Наконец дверь на самом деле открылась.
— Что за запах? — поинтересовался араб с порога.
— Неважно, — ответил белокожий. — Что с пленкой?
Нури закрыл дверь, снял куртку (характерное шуршание нейлона).
— Я передал ее на телевидение.
— Почему так долго?
— Пришлось добираться двумя автобусами. И дожидаться удобного момента.
— Ты уверен, что она попала куда надо?
— Сто процентов.
— Ты сам видел, как ее распечатали?
— Нет, конечно. Расслабься, парень. Что-что, а это они не проигнорируют. Завтра ее увидит вся Америка. Может, уже сегодня! — Он радовался, как мальчишка в ожидании, что его одобрительно похлопают по спине.
— Я тут чуть не свихнулся, Нури, — астматический присвист сделал голос белокожего еще более устрашающим. — Уже решил, что ты все запорол.
— Ты должен в меня верить, парень! Ты чего? А как же «Два человека, две веры, одна миссия»?
— Садись, Нури, — устало сказал белокожий. — Будем ждать, когда покажут в новостях.

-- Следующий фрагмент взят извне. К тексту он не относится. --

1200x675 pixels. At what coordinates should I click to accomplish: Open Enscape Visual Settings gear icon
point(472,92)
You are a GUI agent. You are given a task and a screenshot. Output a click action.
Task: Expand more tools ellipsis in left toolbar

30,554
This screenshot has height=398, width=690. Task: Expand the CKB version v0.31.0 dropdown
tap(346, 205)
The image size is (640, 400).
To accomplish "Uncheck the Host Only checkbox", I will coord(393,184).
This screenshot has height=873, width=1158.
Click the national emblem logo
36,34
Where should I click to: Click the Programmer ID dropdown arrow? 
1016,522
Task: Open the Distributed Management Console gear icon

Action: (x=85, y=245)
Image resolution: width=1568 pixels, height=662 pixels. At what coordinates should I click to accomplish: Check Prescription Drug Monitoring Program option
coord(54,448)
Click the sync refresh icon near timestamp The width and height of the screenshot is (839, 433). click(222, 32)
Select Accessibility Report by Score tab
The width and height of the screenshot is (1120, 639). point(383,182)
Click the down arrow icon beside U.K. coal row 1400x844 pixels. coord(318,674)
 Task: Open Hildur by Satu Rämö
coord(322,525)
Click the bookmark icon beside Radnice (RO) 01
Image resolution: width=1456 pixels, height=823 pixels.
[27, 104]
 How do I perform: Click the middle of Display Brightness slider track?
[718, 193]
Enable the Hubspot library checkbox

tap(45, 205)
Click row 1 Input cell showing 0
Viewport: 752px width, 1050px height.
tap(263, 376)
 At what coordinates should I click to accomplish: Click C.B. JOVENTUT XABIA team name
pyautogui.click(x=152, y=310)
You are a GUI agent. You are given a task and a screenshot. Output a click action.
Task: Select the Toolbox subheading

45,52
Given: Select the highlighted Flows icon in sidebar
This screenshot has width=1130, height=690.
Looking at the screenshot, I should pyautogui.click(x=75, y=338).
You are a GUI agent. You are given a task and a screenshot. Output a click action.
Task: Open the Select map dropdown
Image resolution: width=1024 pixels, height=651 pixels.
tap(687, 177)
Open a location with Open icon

Но араба не так-то просто было усадить.
— Послушай, дружище. Ты же знаешь, как я отношусь к телевидению. Еврейские ситкомы, еврейские новости, мыльные оперы… Это вредно для мозгов! Раньше мы разговаривали. А сейчас мы совсем не говорим.
— Почему, говорим.
— Не так, как раньше.
— Ситуация меняется.
Пауза.
— Что мы будем делать с Гриппином? — спросил Нури.
— Ничего.
— Мы не можем ничего не делать.
— Запросто.
— Ты сказал, что мы отвезем его на север и отпустим в лес.
— Если бы у нас была машина. Но нам пришлось ее бросить. Прикажешь тащить его пятьдесят миль на спине? Или прокатиться с ним на автобусе? «Да, и еще один билет нашему другу с повязкой на глазах и заклеенным ртом».
— Ты сам сказал — «в лес».
— Забудь про лес. Это была красивая идея, а от красивых идей порой приходится отказываться. Мы должны считаться с реальностью.
Снова пауза.
— Значит, ты его пристрелишь? — спросил Нури. — Да?
— Расслабься, приятель. Предоставим все самой природе.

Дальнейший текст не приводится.